Is the In-House Fleet Manager Still Relevant?
The general trend to outsourcing all but core business functions may appear to reduce the importance of corporate fleet managers, but in reality they remain critical members of a fleet management ‘partnership.’

Paetzel (left) with Wheels president Jim Frank.

Paetzel (left) with Wheels president Jim Frank.
As companies continue to outsource everything from the mailroom to engineering functions, including fleet operations, will the role of in-house fleet manager - like that of Henry Paetzel of General Mills, Automotive Fleet's 2004 Professional Fleet Manager of the Year - remain relevant and valuable?
Absolutely, according to Jim Frank, president and CEO of Wheels Inc., a fleet management company based in Des Plaines, III. Frank, whose 65-year old company manages 240,000 vehicles worldwide, believes the corporate fleet manager and fleet management firm form a collaborative partnership.
"The fleet management companies have been doing so much more in terms of the daily transactional functions that the success of the total fleet program becomes highly interdependent. The fleet manager cannot be successful without the fleet management company executing well. And at the same time, the fleet management company is highly dependent on the fleet manager to be successful. We rise and fall in the same boat," Frank explains.
The in-house fleet manager is vital precisely because she or he is "in the house," a company staff member who "knows the culture, understands the goals and objectives," says Frank. "They help translate that to us. And that is no small task."
Creating "exactly the right combination" of programs and services to meet a particular company's unique fleet goals (e.g., cost savings, productivity enhancements, increased earnings) is "impossible to do from the outside. You need someone there who's really coaching and helping us build the policies and develop the programs that will make the customer successful," Frank notes.
Implementation is the other "critically important" in-house fleet management function. "We find that we can produce really good ideas, but implementation is the hard part," says Frank. Whether it's a safety program or changing the new-vehicle selector, "We need help in selling those programs. It takes knowing the people, knowing who can make the decisions, and all the kinds of things required to make things happen in large organizations."

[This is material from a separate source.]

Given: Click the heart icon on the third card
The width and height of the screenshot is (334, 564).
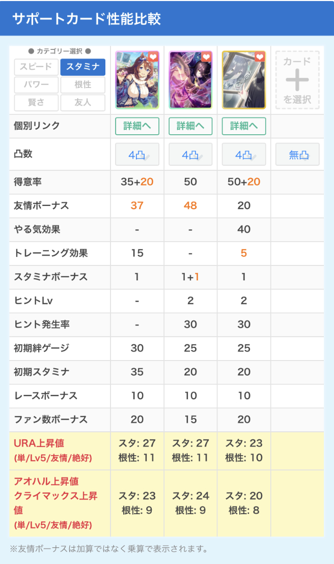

The evolving nature of fleet manager from day-to-day operations administrator to strategic manager is important for the in-house and management firm partnership in facing what Frank predicts will be a "sea-change" in the industry over the next few years. He sees a "dramatic move to substantially greater flexibility, sensitivity, and responsiveness on the part of fleet programs to the changing environment." Driven by a "much more flexible" marketplace and technology that now facilitates rapid change and better decision-making, this transformation will require an in-house manager who "can get things done, who can be more flexible. Someone who can communicate to the organization 'we don't run fleet by fixed policy anymore. We run it by strategy.' The whole concept of who a fleet manager is, what they do, and how they do their job will rise to another level," Frank concludes.